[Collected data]

========================

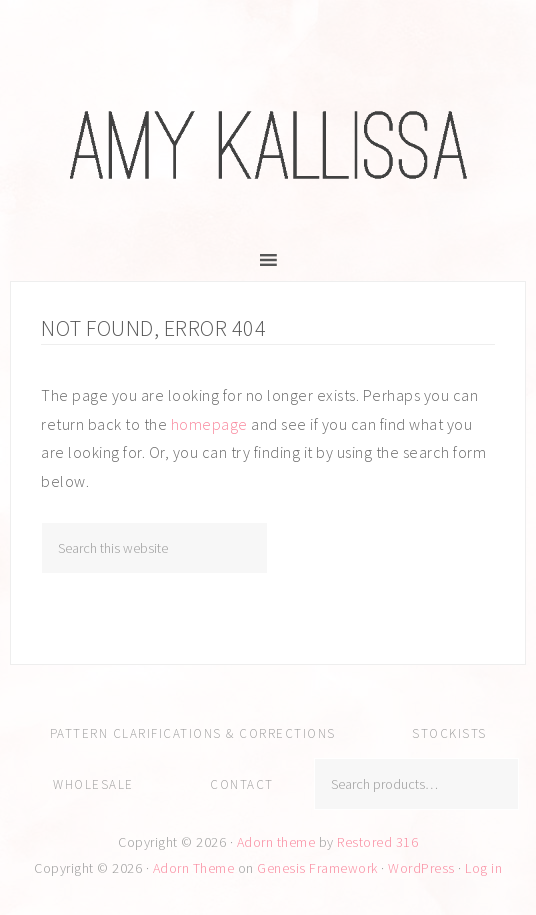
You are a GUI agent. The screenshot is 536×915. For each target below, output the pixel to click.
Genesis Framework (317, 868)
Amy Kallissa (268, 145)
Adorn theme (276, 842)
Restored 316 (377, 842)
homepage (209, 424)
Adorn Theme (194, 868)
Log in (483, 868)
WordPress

========================

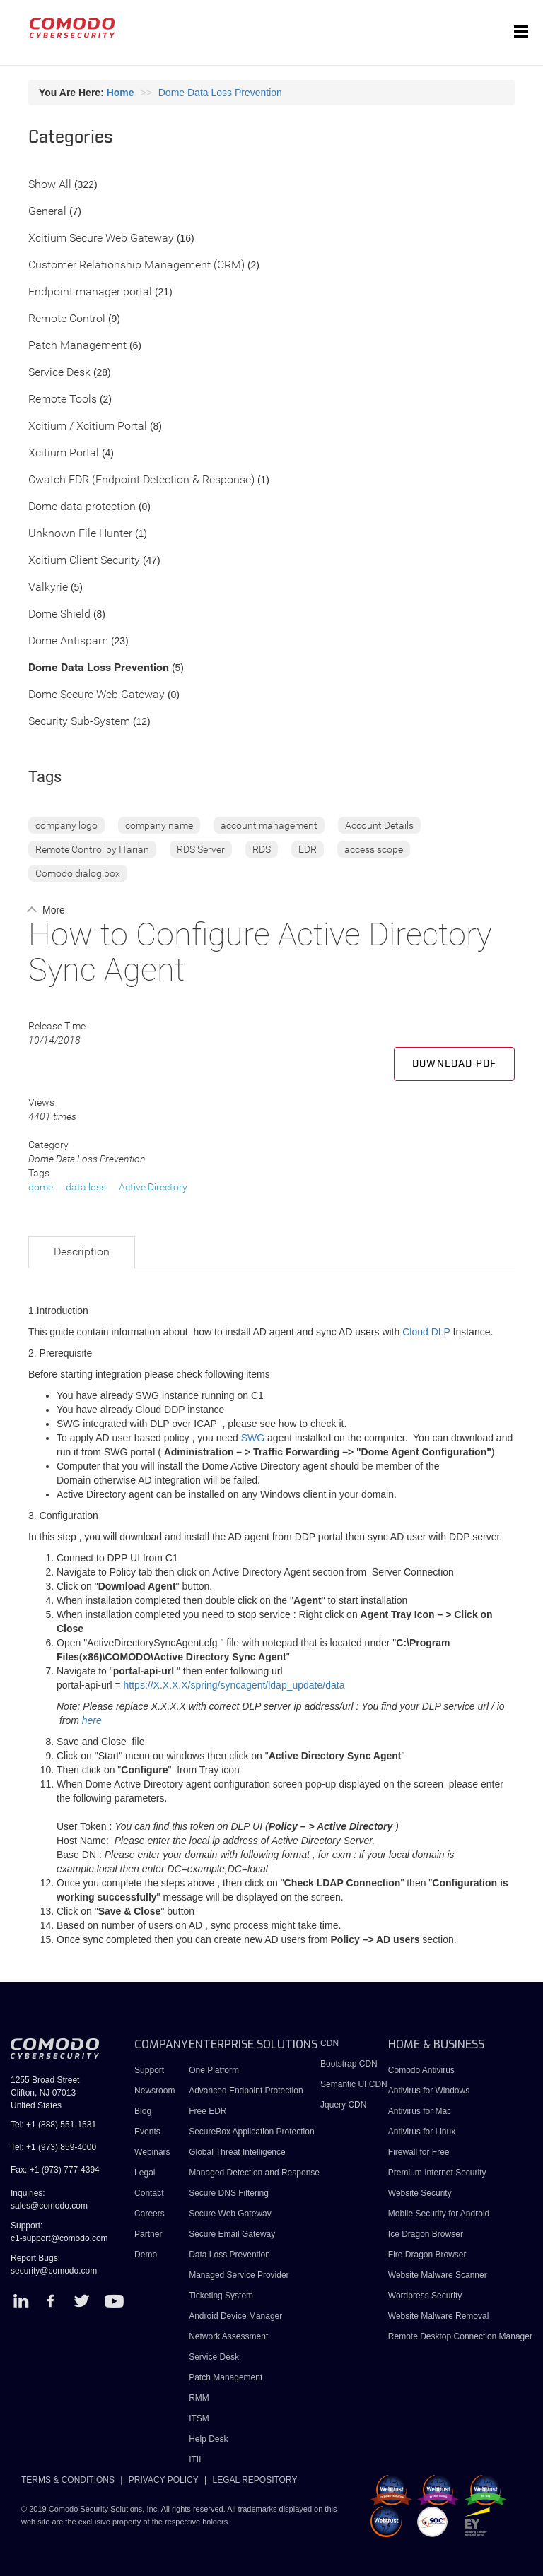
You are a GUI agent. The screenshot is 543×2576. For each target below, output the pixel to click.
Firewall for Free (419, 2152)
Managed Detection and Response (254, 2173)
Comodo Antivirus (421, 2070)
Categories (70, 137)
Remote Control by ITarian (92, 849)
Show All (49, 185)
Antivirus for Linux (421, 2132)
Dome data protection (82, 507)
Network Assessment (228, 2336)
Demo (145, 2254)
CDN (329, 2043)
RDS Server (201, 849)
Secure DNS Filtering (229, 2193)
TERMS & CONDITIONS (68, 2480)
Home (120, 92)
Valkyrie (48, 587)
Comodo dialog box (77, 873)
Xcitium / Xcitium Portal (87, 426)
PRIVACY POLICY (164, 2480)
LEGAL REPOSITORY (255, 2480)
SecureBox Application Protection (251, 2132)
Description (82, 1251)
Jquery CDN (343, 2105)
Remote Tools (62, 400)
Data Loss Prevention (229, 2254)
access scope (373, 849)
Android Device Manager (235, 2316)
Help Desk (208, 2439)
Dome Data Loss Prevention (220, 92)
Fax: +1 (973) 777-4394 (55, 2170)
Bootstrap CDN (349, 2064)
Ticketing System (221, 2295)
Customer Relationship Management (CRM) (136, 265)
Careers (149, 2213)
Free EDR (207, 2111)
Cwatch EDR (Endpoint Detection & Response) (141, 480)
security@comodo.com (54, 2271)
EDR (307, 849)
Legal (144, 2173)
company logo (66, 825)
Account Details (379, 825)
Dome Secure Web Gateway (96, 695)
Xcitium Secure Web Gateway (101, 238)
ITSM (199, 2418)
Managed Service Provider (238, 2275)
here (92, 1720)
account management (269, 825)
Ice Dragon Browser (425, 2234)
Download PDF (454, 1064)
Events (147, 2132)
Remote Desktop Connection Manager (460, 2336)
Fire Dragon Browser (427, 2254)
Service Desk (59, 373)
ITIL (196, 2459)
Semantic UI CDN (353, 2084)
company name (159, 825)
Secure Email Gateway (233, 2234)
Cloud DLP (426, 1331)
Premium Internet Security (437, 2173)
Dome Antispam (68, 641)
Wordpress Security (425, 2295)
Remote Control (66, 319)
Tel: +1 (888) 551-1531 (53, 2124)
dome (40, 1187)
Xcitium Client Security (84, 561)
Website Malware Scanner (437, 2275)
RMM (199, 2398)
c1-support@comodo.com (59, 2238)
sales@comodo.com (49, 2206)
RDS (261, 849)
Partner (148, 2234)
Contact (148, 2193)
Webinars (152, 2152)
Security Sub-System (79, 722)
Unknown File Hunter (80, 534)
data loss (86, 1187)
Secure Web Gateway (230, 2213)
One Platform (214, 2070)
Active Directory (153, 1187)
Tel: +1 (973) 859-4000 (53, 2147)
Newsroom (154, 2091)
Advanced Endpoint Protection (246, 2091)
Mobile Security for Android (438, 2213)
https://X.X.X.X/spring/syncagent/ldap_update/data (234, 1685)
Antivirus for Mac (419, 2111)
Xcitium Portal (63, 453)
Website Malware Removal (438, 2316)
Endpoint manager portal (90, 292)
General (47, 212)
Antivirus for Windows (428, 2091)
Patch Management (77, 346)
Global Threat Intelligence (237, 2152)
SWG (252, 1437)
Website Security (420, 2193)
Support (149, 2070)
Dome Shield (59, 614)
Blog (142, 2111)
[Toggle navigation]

========================

Work to be completed
Copy the lines above exactly, beginning at the line that has "Categories (70, 137)" and stopping after the line that has "LEGAL REPOSITORY (255, 2480)", and omit the rest.

Response to the task
Categories (70, 137)
Remote Control by ITarian (92, 849)
Show All (49, 185)
Antivirus for Linux (421, 2132)
Dome data protection (82, 507)
Network Assessment (228, 2336)
Demo (145, 2254)
CDN (329, 2043)
RDS Server (201, 849)
Secure DNS Filtering (229, 2193)
TERMS & CONDITIONS (68, 2480)
Home (120, 92)
Valkyrie (48, 587)
Comodo dialog box (77, 873)
Xcitium / Xcitium Portal (87, 426)
PRIVACY POLICY (164, 2480)
LEGAL REPOSITORY (255, 2480)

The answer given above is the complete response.